Consultant with Morris ties says buildings must balance environmental,
human needs

 April 10, 2010 By MEGHAN VAN DYK: 973-428-6633; mvandyk@gannett.com 
Copyright ©2010 Daily Record


KINNELON — Bill Reed believes there is a fix that can assuage climate change and strike a balance of human needs and the Earth's resources that has nothing to do with going green. 

"We can change light bulbs, recycle, cut carbon emissions, but while all that is incredibly important, it is insufficient," the longtime planning consultant told an audience of 30 at the Kinnelon Library Wednesday night. "By helping people to actually experience their home, they can fall in love with the environment again, and it's through that act of love that we can actually begin to make transformations — not by fearing it or taking guilt from it."

Reed, of Boston, is a founding member of the U.S. Green Building Council and co-founder of the Leadership in Energy and Environmental Design Green Building Rating System, a check-the-box approach to green building that awards planners points for incorporating energy efficiency, recycled materials, water conservation and other indoor environment quality improvements into projects.

He is also a former Kinnelon resident, and returned to the borough to share his insights on integrative design in a talk hosted by Kinnelon Conserves, a grassroots group of residents concerned about global warming and water conservation issues.

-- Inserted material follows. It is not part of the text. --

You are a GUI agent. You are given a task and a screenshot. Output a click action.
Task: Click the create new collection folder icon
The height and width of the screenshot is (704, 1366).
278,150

As president of the Integrative Design Collaborative, Reed has helped clients ranging from the city of Baja, Mexico, to a cooperative grocery store in Brattleboro, Vt., achieve higher levels of environmentally responsible design.

To do that, Reed said, one must take a whole-system approach to planning instead of working to address singular issues, like water and air pollution, habitat destruction or global warming because all are connected. Thinking that way goes even beyond the LEED system he helped design, he admitted, but said it is a good starting point.

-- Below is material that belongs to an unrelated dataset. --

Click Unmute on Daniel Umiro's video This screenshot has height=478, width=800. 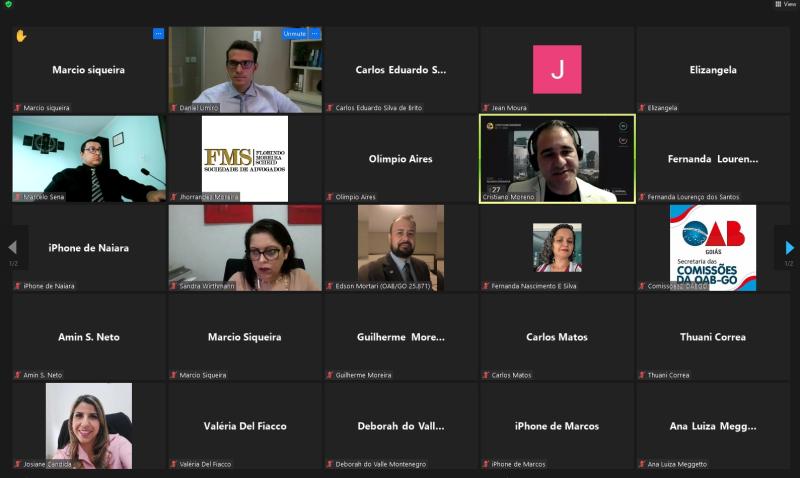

"When we pick one thing or the other to work on, we are helping the system to crash," he said. "A building seen outside of its context is not a real building — that rock, stream, you, me are one big connected web of life and until we respect all entities as our brothers and our sisters, if you will, we are not going to get there."

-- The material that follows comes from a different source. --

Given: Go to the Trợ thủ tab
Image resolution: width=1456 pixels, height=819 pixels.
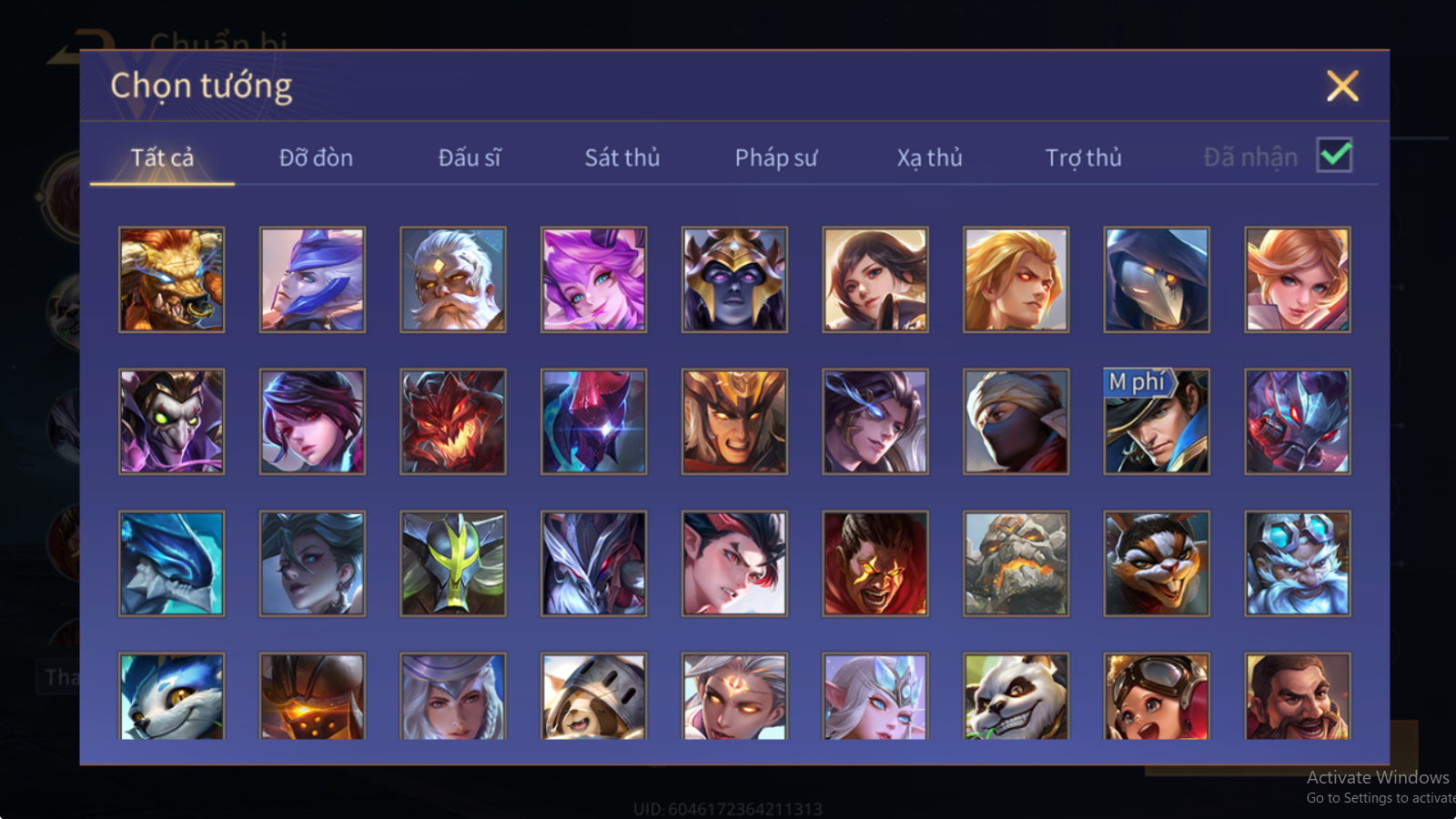Looking at the screenshot, I should coord(1083,157).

Reed cited a Massachusetts town that was planning to spend $20 million on a desalination plant for clean water. A far less expensive alternative, and one that utilizes the natural environment, he said, is to create parks to filter and recharge storm water.

"What we like to do is buy our solutions," Reed said.

Reed said he believes the separation of wilderness and modern life has left humans with the inability to understand how to deal with the complex issues facing us — the places we live should be a "park and natural sanctuary," he said.

These are issues very much alive in New Jersey, said Dave Peifer, project director of the Association of New Jersey Environmental Commissions, who attended the discussion.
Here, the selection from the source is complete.